═══ SELECTED PASSAGE

Abstract
Cuprates, ferropnictides and ferrochalcogenides are three classes of unconventional high temperature superconductors, who share similar phase diagrams in which superconductivity develops after a magnetic order is suppressed, suggesting a strong interplay between superconductivity and magnetism, although the exact picture of this interplay remains elusive. Here we show that there is a direct bridge connecting antiferromagnetic exchange interactions determined in the parent compounds of these materials to the superconducting gap functions observed in the corresponding superconducting materials: in all high temperature superconductors, the Fermi surface topology matches the form factor of the pairing symmetry favored by local magnetic exchange interactions. We suggest that this match offers a principle guide to search for new high temperature superconductors.

══════
═══ DATASET EXCERPTS

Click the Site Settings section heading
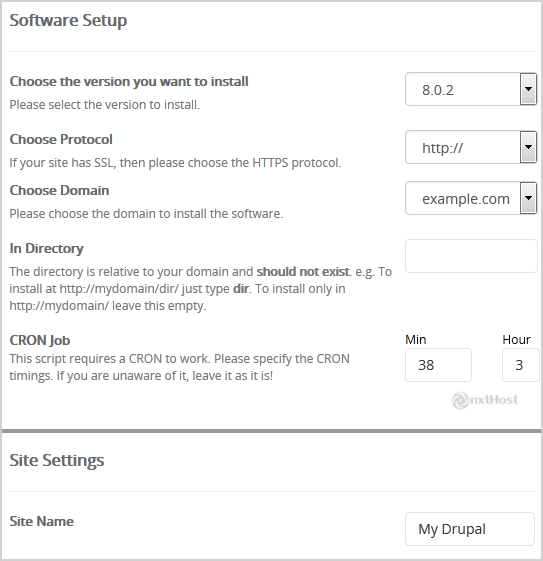Image resolution: width=543 pixels, height=561 pixels. coord(57,460)
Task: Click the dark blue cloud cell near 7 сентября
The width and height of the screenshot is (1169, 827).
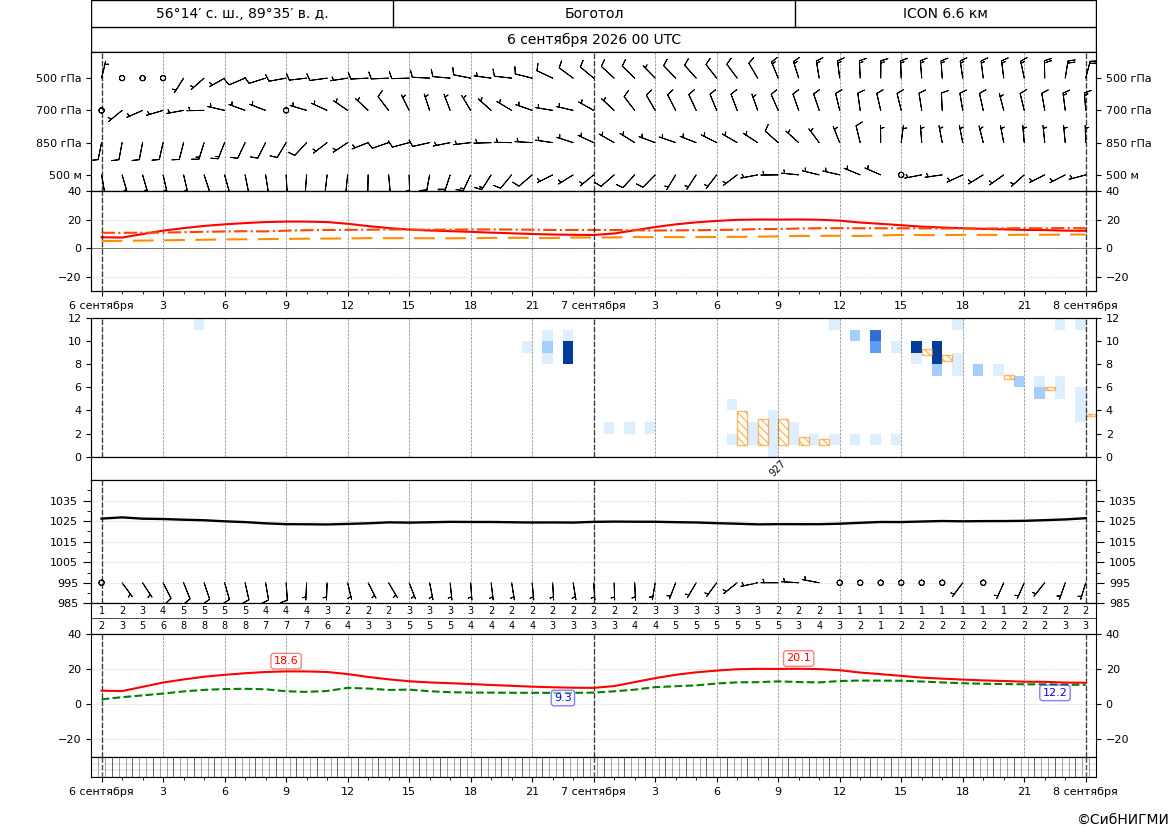Action: tap(568, 352)
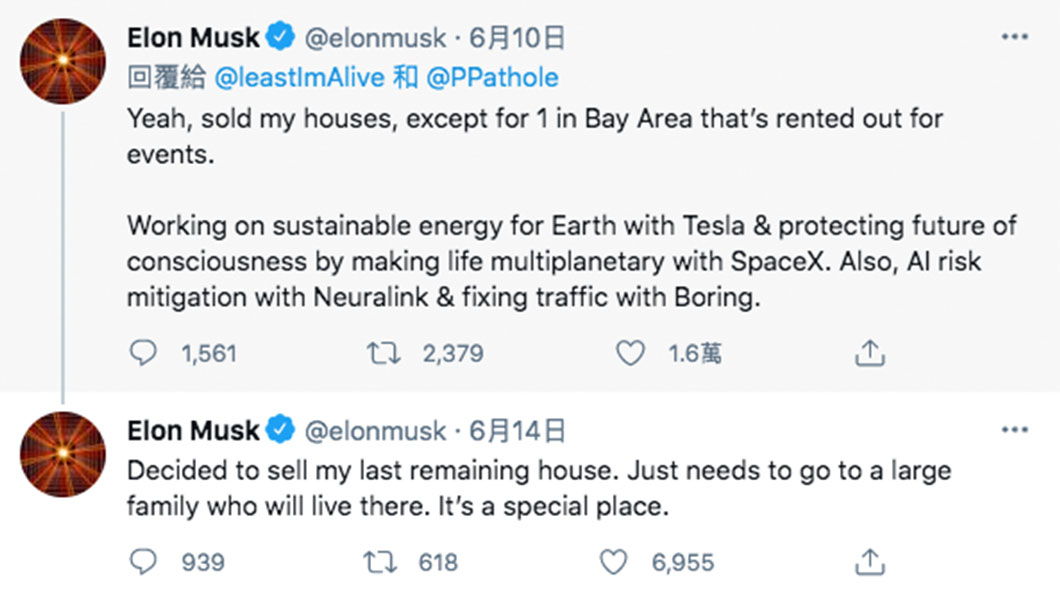Click verified badge on first tweet
The height and width of the screenshot is (596, 1060).
[281, 36]
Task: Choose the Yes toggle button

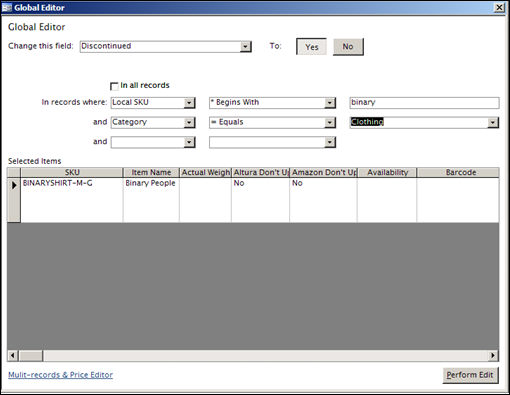Action: [311, 47]
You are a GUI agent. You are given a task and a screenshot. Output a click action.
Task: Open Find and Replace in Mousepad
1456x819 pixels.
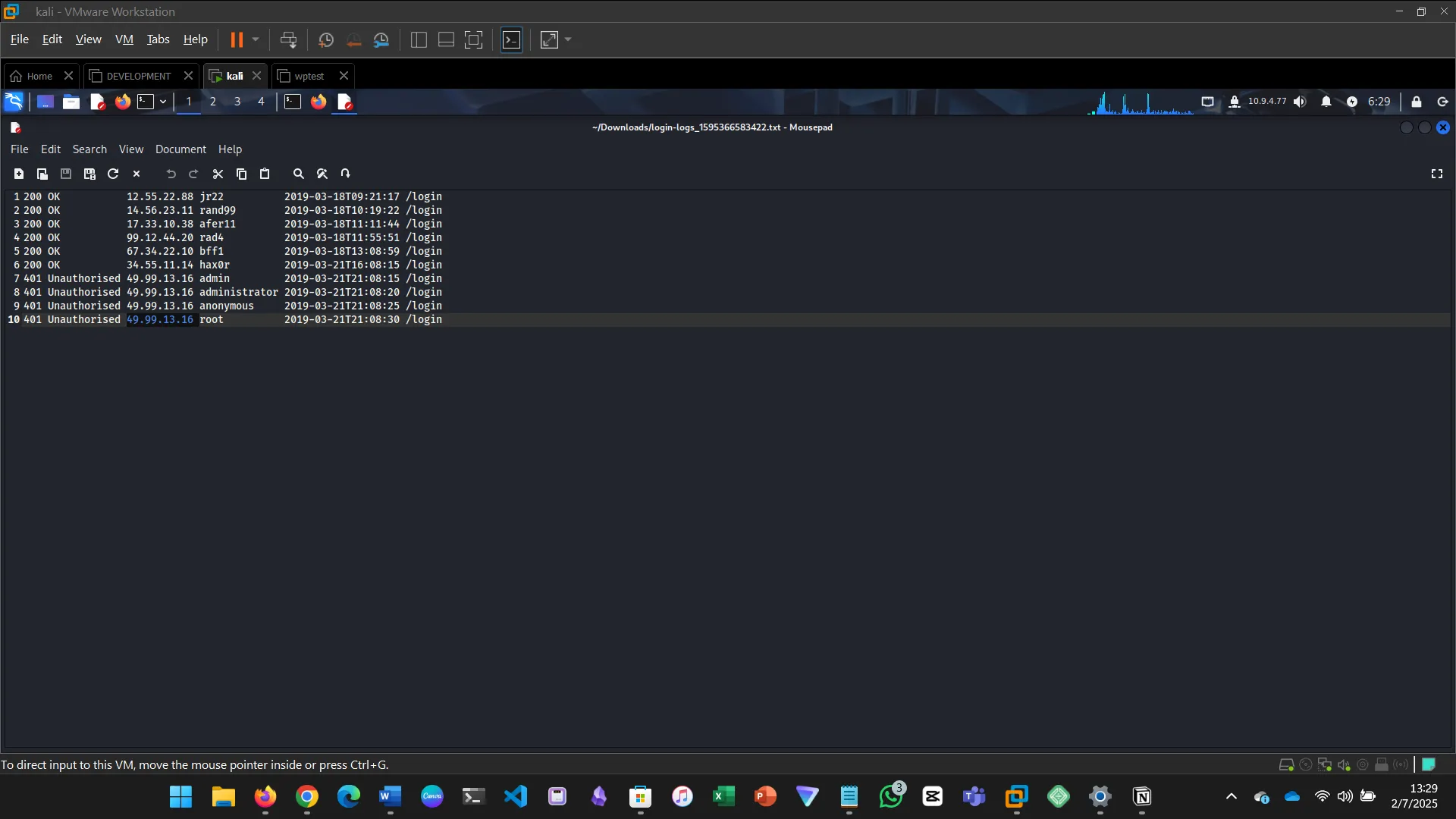(x=322, y=174)

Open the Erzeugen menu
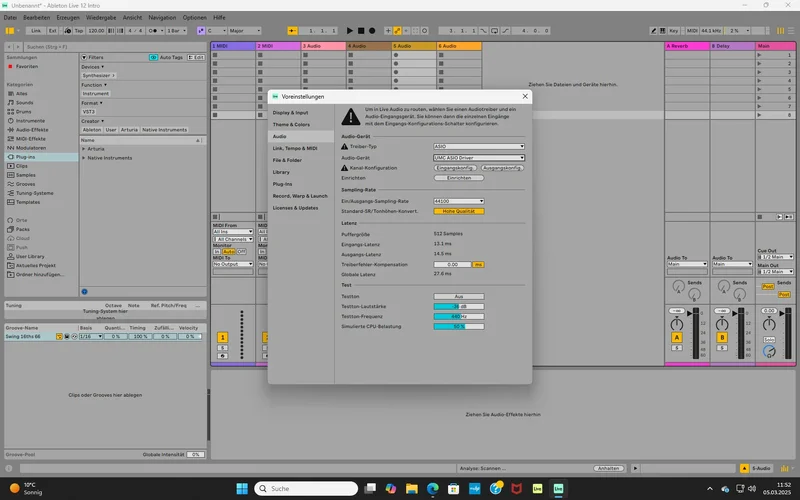tap(70, 17)
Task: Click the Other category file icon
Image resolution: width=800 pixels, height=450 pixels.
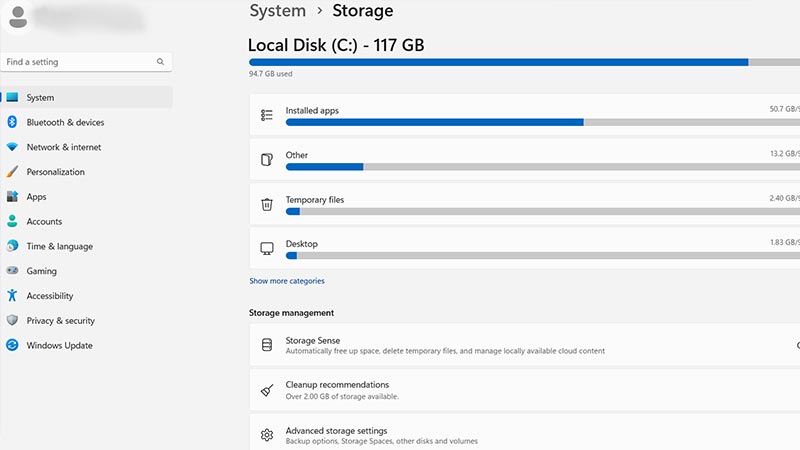Action: pos(267,160)
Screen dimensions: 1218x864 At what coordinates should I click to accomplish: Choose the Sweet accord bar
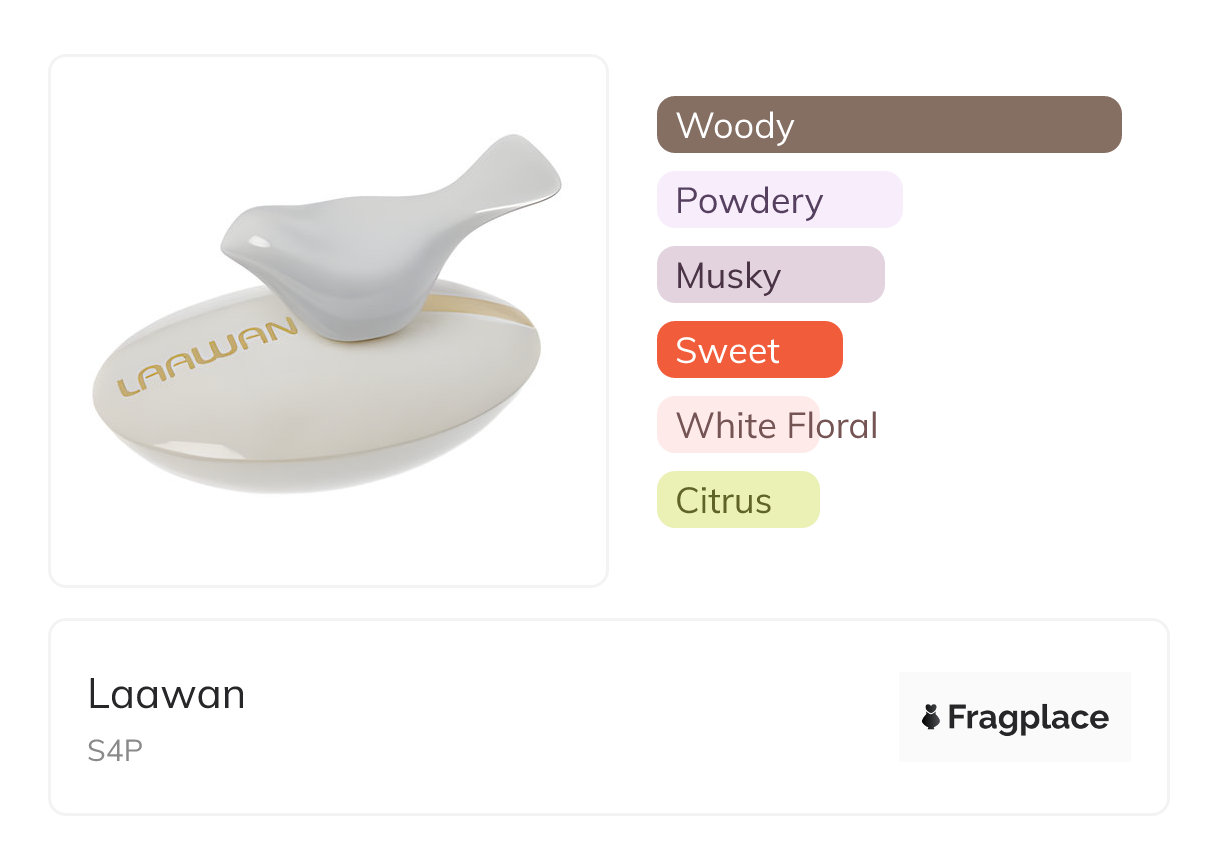pos(749,350)
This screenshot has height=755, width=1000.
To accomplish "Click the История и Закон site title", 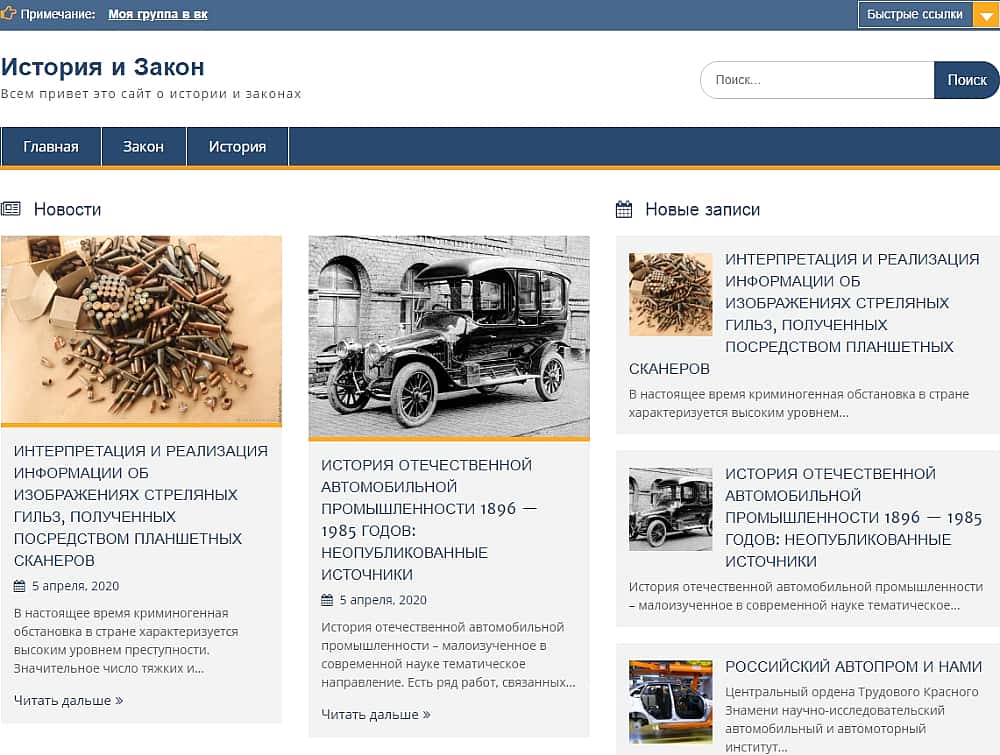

══════

Retype the abstract on high temperature superconductors above in full, word for word.

Abstract
Cuprates, ferropnictides and ferrochalcogenides are three classes of unconventional high temperature superconductors, who share similar phase diagrams in which superconductivity develops after a magnetic order is suppressed, suggesting a strong interplay between superconductivity and magnetism, although the exact picture of this interplay remains elusive. Here we show that there is a direct bridge connecting antiferromagnetic exchange interactions determined in the parent compounds of these materials to the superconducting gap functions observed in the corresponding superconducting materials: in all high temperature superconductors, the Fermi surface topology matches the form factor of the pairing symmetry favored by local magnetic exchange interactions. We suggest that this match offers a principle guide to search for new high temperature superconductors.